__PROBLEM REQUIREMENTS__. Only an exact repeat of the listing, without its images, counts as the answer.

__DATA RECORDS__.
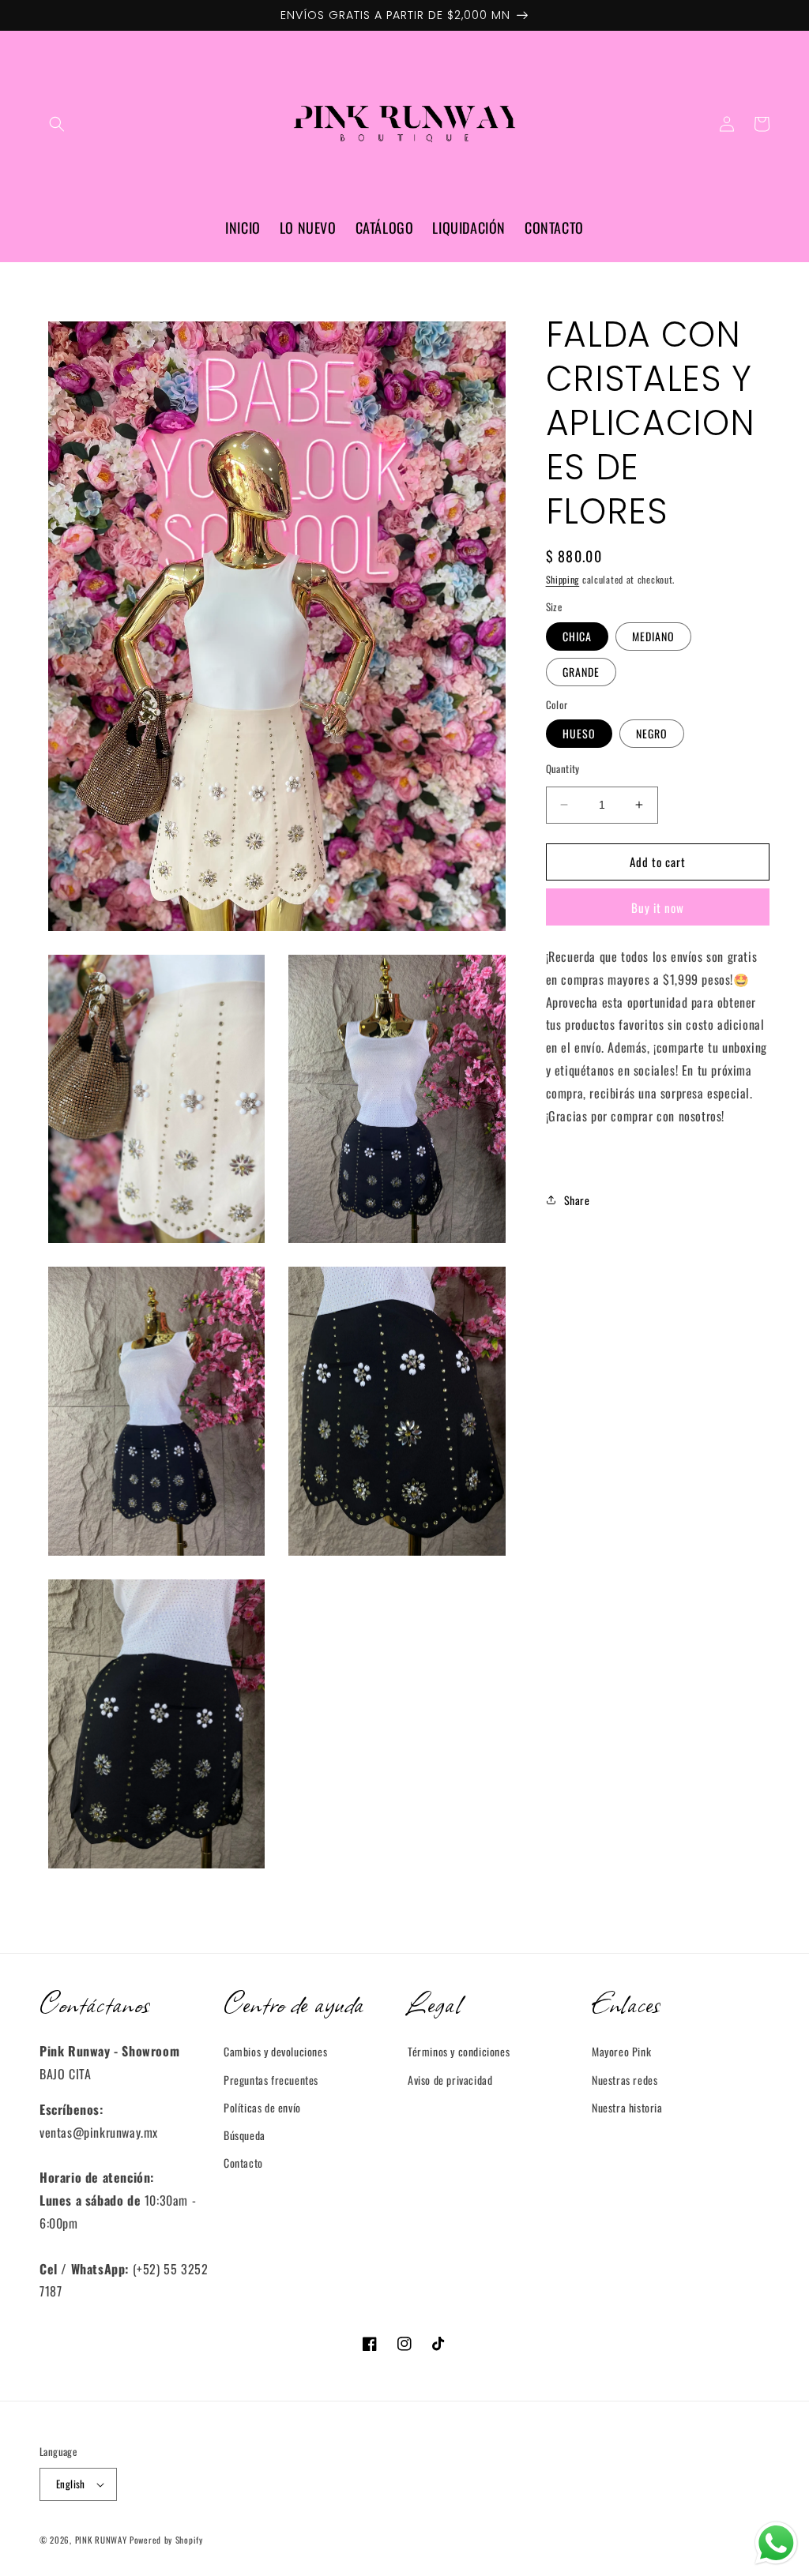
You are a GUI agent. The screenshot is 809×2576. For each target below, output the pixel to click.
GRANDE (581, 671)
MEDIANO (653, 636)
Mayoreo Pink (621, 2051)
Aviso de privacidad (450, 2079)
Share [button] (577, 1200)
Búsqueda (244, 2135)
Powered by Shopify (166, 2539)
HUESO (579, 733)
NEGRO (652, 733)
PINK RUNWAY (101, 2539)
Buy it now (657, 907)
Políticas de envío (262, 2107)
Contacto (243, 2162)
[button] (57, 124)
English (70, 2484)
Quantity (563, 768)
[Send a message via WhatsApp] (776, 2543)
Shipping (563, 579)
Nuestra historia (627, 2107)
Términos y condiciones (459, 2051)
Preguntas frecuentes (271, 2079)
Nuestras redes (624, 2079)
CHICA (577, 636)
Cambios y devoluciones (275, 2051)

__SOLUTION FOR THIS PROBLEM__.
You are a GUI agent. The screenshot is 809×2576. For each target below, output the pixel to click.
GRANDE (581, 671)
MEDIANO (653, 636)
Mayoreo Pink (621, 2051)
Aviso de privacidad (450, 2079)
Share [button] (577, 1200)
Búsqueda (244, 2135)
Powered by Shopify (166, 2539)
HUESO (579, 733)
NEGRO (652, 733)
PINK RUNWAY (101, 2539)
Buy it now (657, 907)
Políticas de envío (262, 2107)
Contacto (243, 2162)
[button] (57, 124)
English (70, 2484)
Quantity (563, 768)
[Send a message via WhatsApp] (776, 2543)
Shipping (563, 579)
Nuestra historia (627, 2107)
Términos y condiciones (459, 2051)
Preguntas frecuentes (271, 2079)
Nuestras redes (624, 2079)
CHICA (577, 636)
Cambios y devoluciones (275, 2051)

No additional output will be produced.